# Source text
━━━━━━━━━━━━━━━━
Fuzhou Changle International Airport  is an international airport serving Fuzhou, the capital of Fujian province, China.  The airport was inaugurated on 23 June 1997, after being approved to start constructing in 1992. The current handling capacity is approximately 6.5 million people annually.

The airport is located near the shore of the Taiwan Strait in Zhanggang Subdistrict, Changle, about  east of central Fuzhou. The airport is also a major hub for the namesake Fuzhou Airlines and XiamenAir.

In 2017, Fuzhou Airport handled 12,469,235 passengers and was 29th busiest in China by total passenger traffic. In 2016 the airport was the 23rd busiest airport in terms of cargo traffic and the 28th busiest airport by traffic movements.

History

Changle Airport was built to replace the old Fuzhou Yixu Airport (), a dual-use military and civil airport located in Cangshan District, and prepared for the base of the direct flights to Taiwan across the straits. The airport was designed by Singaporean RSP Architects Planners & Engineers Pte Ltd. The government of Fujian province hoped that the new airport could reach the standard of Singapore Changi Airport, but they soon realized it was too big, and shrank the scale of the airport. However, the scale of the airport was still much bigger than the norm that central government approved. Changle Airport was opened in 1997. Due to the lack of Passenger flow, the airport had a great deficit in early years of operation. In 2003, the management of the airport was taken over by Xiamen International Airport Group, and began profiting from 2005.

In February 2017, Xiamen Airlines operated Changle's first direct route to North America, with a Boeing 787-9 service to New York–JFK airport. On 11 December 2018, a second intercontinental route to Paris was launched.

Future expansion
In September 2019, the National Development and Reform Commission approved for airport phase two expansion project. The project includes the following construction works:
 Construction of a 3600m x 60m second runway and relevant taxiway.
 Construction of a 255,000m2 second terminal.
 Construction of 60 new aircraft stands, eight cargo aircraft stands and relevant supporting facilities.
 Construction of second air traffic control tower and new 9000m² air traffic management centre.
━━━━━━━━━━━━━━━━
# Exercise inputs
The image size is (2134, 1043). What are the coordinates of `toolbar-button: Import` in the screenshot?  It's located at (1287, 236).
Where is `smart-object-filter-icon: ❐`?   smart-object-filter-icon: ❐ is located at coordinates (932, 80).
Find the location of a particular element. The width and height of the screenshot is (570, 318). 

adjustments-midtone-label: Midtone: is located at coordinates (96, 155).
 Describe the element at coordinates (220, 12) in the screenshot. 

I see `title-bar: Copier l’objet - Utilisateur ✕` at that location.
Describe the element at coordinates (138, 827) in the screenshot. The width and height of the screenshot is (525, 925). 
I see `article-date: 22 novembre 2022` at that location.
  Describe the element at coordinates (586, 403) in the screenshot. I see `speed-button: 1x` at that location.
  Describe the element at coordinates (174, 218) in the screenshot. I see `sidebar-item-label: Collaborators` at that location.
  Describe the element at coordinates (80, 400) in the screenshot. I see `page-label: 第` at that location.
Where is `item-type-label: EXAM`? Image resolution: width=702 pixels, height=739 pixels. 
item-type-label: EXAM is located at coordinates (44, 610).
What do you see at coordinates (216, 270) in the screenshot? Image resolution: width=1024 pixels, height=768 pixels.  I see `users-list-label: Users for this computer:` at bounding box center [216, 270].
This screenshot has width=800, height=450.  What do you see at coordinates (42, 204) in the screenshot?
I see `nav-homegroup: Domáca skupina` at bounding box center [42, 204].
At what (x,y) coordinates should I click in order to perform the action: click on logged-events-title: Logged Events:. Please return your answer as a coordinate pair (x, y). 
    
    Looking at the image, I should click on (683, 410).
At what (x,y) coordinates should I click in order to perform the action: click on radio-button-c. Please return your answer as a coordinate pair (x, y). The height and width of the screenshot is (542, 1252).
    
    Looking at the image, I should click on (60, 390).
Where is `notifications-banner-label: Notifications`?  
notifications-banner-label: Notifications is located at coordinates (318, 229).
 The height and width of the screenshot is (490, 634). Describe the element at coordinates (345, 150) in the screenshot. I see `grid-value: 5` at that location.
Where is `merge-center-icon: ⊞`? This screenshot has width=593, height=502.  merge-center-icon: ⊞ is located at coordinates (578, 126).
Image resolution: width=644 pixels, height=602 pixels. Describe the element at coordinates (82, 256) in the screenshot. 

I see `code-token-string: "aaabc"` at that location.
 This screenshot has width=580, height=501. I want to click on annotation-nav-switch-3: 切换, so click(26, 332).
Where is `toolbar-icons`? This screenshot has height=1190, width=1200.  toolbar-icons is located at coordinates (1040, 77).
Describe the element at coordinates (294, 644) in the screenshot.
━━━━━━━━━━━━━━━━
# Problems and tasks
(A) Reproduce the passage of the Fuzhou Changle airport text that opens with the words containing "The airport is located" and closes with "by traffic movements.".
(B) In the rows, take the part that opens with the line containing "on logged-events-title: Logged" and runs through the final row, and rewrite only that part with "coordinate pair" replaced by "point", leaving everything else unchanged.

# Answer section
(A)
The airport is located near the shore of the Taiwan Strait in Zhanggang Subdistrict, Changle, about  east of central Fuzhou. The airport is also a major hub for the namesake Fuzhou Airlines and XiamenAir.

In 2017, Fuzhou Airport handled 12,469,235 passengers and was 29th busiest in China by total passenger traffic. In 2016 the airport was the 23rd busiest airport in terms of cargo traffic and the 28th busiest airport by traffic movements.

(B)
At what (x,y) coordinates should I click in order to perform the action: click on logged-events-title: Logged Events:. Please return your answer as a point (x, y). 
    
    Looking at the image, I should click on (683, 410).
At what (x,y) coordinates should I click in order to perform the action: click on radio-button-c. Please return your answer as a point (x, y). The height and width of the screenshot is (542, 1252).
    
    Looking at the image, I should click on (60, 390).
Where is `notifications-banner-label: Notifications`?  
notifications-banner-label: Notifications is located at coordinates (318, 229).
 The height and width of the screenshot is (490, 634). Describe the element at coordinates (345, 150) in the screenshot. I see `grid-value: 5` at that location.
Where is `merge-center-icon: ⊞`? This screenshot has width=593, height=502.  merge-center-icon: ⊞ is located at coordinates (578, 126).
Image resolution: width=644 pixels, height=602 pixels. Describe the element at coordinates (82, 256) in the screenshot. 

I see `code-token-string: "aaabc"` at that location.
 This screenshot has width=580, height=501. I want to click on annotation-nav-switch-3: 切换, so click(26, 332).
Where is `toolbar-icons`? This screenshot has height=1190, width=1200.  toolbar-icons is located at coordinates (1040, 77).
Describe the element at coordinates (294, 644) in the screenshot.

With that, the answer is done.